Jackson's health challenges have accumulated over recent years. He underwent gallbladder surgery and was hospitalized with COVID-19. Now, at 84, he faces a progressive neurological condition with no cure. The man who spent his life in public service, speaking, organizing, moving through the world with purpose, is confronting the limits that PSP imposes. What comes next will depend on how the condition progresses and how his medical team manages its complications.
Notable Quotes
After a battery of tests, my physicians identified the issue as Parkinson's disease, a disease that bested my father. Recognition of the effects of this disease on me has been painful, and I have been slow to grasp the gravity of it.— Rev. Jesse Jackson, 2017
The family appreciates all prayers at this time.— Rainbow PUSH Coalition statement
The Hearth Conversation Another angle on the story
When Jackson disclosed his Parkinson's diagnosis in 2017, he seemed to be speaking publicly about something he'd already begun to process privately. What changed between then and now?

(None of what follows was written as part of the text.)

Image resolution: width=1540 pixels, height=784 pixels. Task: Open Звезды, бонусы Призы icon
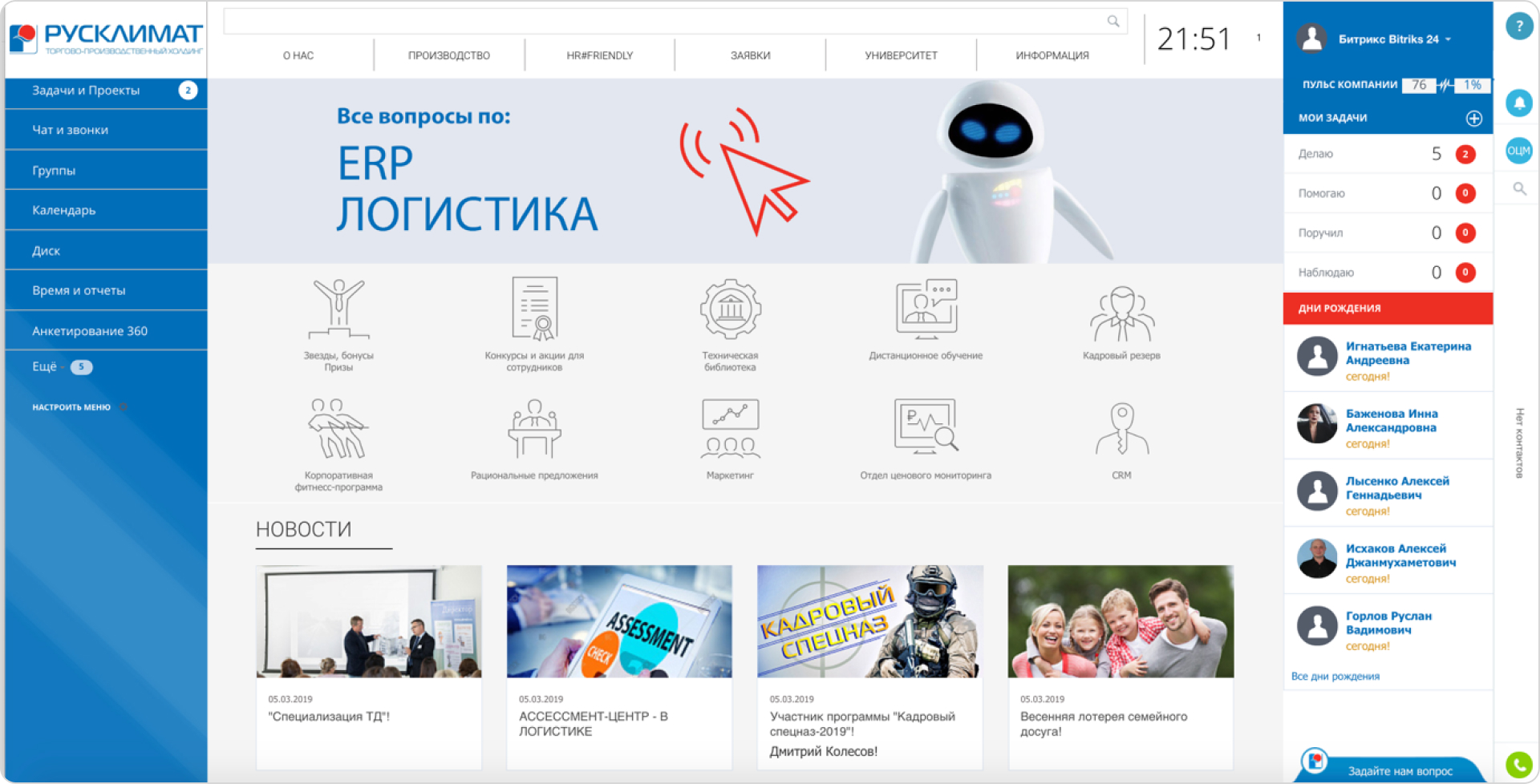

The diagnosis itself didn't change—what changed was the understanding of what he actually had. For eight years he was managing what he thought was Parkinson's. Then in April, the tests revealed it was PSP all along. That's a different disease entirely, with a different trajectory. It's the difference between thinking you know your opponent and suddenly realizing you've been fighting someone else.
The medical distinction seems important. PSP and Parkinson's look similar enough that they can be confused, but they behave very differently.
Exactly. A Parkinson's patient might respond well to medication and maintain a certain quality of life for years. A PSP patient won't get that relief. The medications don't work the same way. And the physical presentation is distinct—the backward falls, the eye problems, the way the disease progresses. It's not just a matter of severity; it's a different disease.
There's something poignant about a man who spent his life in motion—speaking, organizing, moving through the world—now facing a condition that progressively restricts movement.
Yes. And it's not just physical movement. PSP affects cognition, mood, judgment. It's a disease that takes away agency in multiple dimensions. For someone whose life was built on voice and presence, that's a particular kind of loss.
The family asked for prayers. That's a traditional response, but it also signals something about the limits of what medicine can offer right now.
There is no cure. There's no treatment that slows it down. So prayer, family, community—those become the substance of what's available. It's an honest acknowledgment of where we are with this disease.